The aim of this paper is to determine precisely under which conditions an inclined plane can be used as a rheometer, which could represent a practical and rapid technique for various types of industrial or natural viscoplastic coarse suspensions. We first examine its efficiency and relevancy for determining fluid yield stress in a straight way by measuring the deepest fluid layer able to stay on the inclined plane. We have made experiments with different materials (clay-water suspensions) whose yield stress ranged from 35 to 90 Pa, using 1 m long open rectangular channels with a slope ranging from 10 to 30° and a width ranging from 5 to 25 cm.
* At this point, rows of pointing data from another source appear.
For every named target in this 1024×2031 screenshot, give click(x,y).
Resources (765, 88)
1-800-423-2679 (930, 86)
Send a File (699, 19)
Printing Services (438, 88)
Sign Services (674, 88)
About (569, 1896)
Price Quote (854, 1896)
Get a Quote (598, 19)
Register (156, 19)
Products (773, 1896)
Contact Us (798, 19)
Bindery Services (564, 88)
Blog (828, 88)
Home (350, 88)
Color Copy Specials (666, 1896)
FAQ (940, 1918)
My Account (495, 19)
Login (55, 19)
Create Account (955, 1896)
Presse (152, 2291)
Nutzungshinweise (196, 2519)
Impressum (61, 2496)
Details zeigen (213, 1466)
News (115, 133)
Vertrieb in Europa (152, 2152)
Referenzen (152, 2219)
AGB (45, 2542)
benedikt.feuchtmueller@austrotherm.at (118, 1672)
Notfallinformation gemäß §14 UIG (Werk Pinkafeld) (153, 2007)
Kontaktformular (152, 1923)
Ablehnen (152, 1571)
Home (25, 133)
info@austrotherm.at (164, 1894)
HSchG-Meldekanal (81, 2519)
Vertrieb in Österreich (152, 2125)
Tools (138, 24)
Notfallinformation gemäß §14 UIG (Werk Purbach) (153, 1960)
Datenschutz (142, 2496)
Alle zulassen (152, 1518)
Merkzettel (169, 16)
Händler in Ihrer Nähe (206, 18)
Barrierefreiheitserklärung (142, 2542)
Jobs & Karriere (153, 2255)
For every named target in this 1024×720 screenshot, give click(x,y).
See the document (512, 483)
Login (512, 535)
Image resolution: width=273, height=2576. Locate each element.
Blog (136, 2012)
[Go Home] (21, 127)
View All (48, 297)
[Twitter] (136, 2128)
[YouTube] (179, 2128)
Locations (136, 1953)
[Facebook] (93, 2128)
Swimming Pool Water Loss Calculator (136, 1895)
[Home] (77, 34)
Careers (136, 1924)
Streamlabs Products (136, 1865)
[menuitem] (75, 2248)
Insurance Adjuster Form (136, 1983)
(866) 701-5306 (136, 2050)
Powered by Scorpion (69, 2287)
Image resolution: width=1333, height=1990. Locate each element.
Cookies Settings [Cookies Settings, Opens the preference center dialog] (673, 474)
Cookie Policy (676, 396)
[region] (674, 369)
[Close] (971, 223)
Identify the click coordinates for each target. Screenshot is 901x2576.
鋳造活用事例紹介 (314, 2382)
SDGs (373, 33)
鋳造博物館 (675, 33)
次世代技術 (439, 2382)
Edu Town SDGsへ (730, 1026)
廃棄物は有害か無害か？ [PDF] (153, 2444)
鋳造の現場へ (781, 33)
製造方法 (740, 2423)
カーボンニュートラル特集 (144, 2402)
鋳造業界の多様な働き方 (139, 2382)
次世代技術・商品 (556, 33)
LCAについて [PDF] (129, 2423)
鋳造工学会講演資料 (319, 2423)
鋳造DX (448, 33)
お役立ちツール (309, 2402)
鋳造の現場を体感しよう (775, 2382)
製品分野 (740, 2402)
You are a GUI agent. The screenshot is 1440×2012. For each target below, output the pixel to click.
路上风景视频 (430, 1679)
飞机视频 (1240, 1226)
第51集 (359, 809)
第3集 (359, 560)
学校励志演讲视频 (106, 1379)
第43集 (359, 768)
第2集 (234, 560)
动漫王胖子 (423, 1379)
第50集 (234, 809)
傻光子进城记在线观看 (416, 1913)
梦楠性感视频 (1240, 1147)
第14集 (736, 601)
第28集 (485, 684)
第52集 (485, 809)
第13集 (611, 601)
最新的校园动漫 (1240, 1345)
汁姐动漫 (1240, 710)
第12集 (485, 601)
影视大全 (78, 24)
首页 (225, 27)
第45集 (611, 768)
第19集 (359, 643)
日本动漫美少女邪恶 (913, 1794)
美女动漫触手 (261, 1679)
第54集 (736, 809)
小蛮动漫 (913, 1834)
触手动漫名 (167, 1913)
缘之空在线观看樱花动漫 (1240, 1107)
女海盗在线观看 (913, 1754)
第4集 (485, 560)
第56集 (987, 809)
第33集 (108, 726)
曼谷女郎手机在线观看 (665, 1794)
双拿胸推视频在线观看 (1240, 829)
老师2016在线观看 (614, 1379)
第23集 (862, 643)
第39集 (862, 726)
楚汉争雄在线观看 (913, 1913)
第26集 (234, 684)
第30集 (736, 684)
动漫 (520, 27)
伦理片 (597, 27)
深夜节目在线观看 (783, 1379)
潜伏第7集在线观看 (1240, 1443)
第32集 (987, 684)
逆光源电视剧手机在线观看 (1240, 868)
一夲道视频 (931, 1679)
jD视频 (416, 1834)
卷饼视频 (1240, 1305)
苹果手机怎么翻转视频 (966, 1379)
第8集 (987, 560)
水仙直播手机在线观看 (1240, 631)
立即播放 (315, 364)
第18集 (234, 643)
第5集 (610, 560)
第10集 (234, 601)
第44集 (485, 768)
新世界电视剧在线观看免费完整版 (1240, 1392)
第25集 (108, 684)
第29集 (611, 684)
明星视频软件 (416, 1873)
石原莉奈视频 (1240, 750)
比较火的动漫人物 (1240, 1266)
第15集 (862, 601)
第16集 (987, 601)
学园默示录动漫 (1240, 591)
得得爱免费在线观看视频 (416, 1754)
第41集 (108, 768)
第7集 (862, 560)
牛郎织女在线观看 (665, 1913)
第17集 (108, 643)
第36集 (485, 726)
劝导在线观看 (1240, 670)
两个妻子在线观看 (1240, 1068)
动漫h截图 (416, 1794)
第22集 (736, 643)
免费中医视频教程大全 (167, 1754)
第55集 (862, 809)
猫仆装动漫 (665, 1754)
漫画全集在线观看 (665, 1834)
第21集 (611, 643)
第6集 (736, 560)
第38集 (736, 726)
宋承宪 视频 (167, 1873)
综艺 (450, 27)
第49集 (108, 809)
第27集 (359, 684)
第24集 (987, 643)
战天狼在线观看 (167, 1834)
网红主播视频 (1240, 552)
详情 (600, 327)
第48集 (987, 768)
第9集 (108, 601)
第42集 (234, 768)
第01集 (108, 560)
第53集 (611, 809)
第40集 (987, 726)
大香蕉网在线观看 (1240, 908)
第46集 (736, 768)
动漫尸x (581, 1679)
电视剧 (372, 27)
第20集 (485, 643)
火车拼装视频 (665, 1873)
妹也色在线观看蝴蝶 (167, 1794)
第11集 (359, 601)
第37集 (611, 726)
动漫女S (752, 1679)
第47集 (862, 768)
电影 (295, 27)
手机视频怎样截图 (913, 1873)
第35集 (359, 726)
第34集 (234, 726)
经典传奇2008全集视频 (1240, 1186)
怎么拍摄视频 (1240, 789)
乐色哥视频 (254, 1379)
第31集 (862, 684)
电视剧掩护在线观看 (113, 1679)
Our procedure involved measuring the final fluid depth far from edges a long time after the end of the slow gravity-induced emptying of a dam placed upstream. The fluid yield stress was also estimated independently by fitting a Herschel-Bulkley model to simple shear rheometry data obtained within a relatively wide shear rate range. A good agreement between inclined rectangular channel tests and independent usual rheometrical tests is obtained even for aspect ratios (flow depth to channel width ratio) as large as 1 when one assumes that, when the fluid has stopped, the side and bottom wall shear stresses are equal to the fluid yield stress. These results prove the efficiency of the inclined plane test for determining yield stress when appropriate experimental precautions are taken for both tests. In addition we examine the possibility of determining the simple shear flow curve of a mud suspension from fluid depth, velocity and discharge measurements of different steady flows in a wide open channel (8 m long; 60 cm wide) equipped with a recirculating system. The results obtained from inclined plane tests are in good agreement with independent rheometrical data (with torsional geometries). However it is technically difficult to cover a wide shear rate range from the inclined plane technique since this requires a rather wide channel flow rate range.